# [TASK STATEMENT]
Leaving the pictures aside, restate all of the data exactly.

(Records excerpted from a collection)
****************************************
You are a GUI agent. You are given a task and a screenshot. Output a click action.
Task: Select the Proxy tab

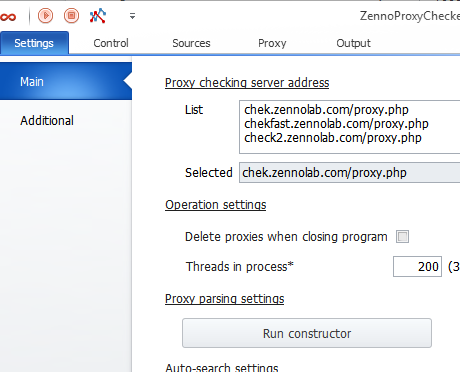272,43
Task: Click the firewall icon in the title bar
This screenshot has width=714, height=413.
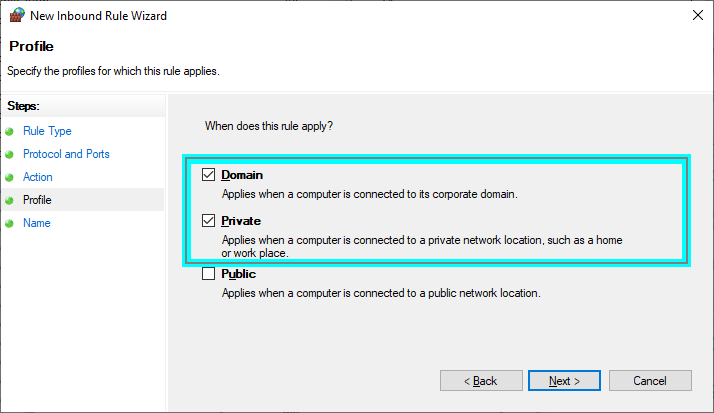Action: [x=16, y=15]

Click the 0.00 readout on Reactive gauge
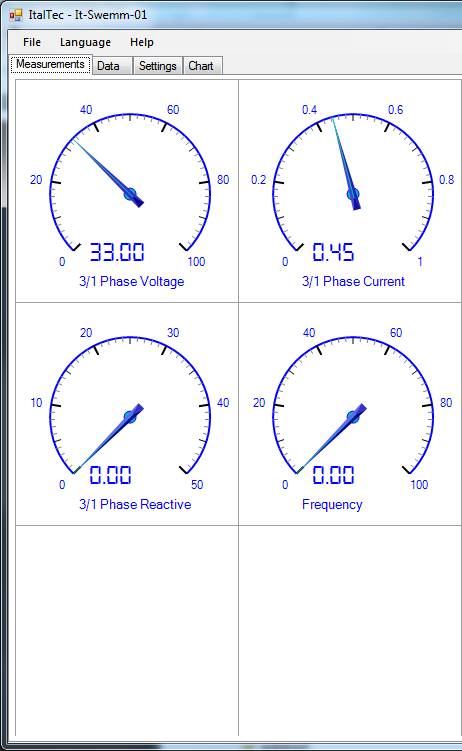pyautogui.click(x=111, y=475)
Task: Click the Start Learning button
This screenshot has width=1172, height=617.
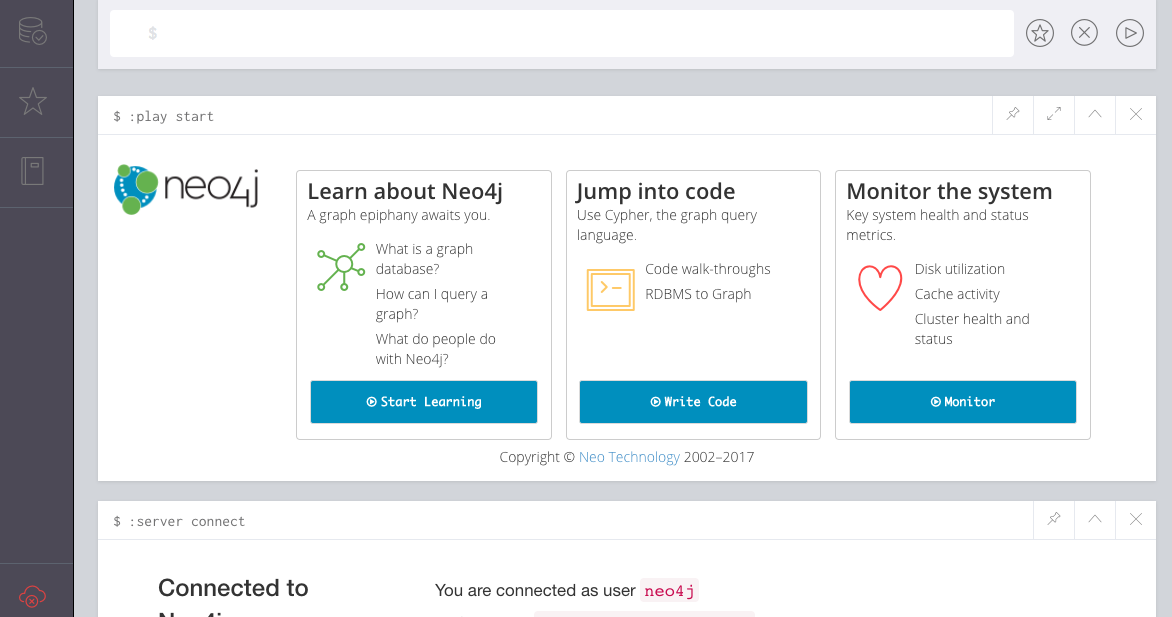Action: click(424, 402)
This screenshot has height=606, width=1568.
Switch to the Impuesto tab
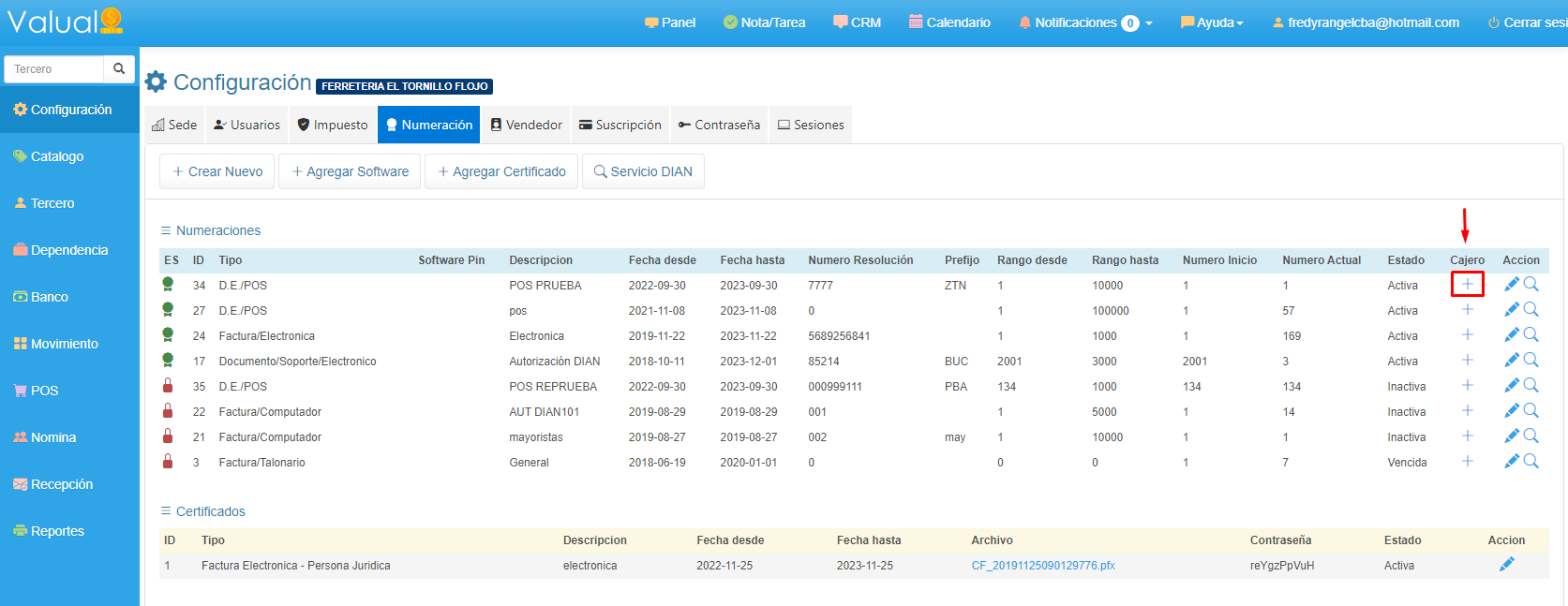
****************************************
# [FINISHED EXERCISE]
You are a GUI agent. You are given a task and a screenshot. Output a click action.
Task: Select the Proxy tab

272,43
Task: Click the firewall icon in the title bar
This screenshot has width=714, height=413.
Action: [x=16, y=15]

Click the 0.00 readout on Reactive gauge
pyautogui.click(x=111, y=475)
Task: Click the Start Learning button
This screenshot has width=1172, height=617.
Action: click(424, 402)
This screenshot has height=606, width=1568.
Switch to the Impuesto tab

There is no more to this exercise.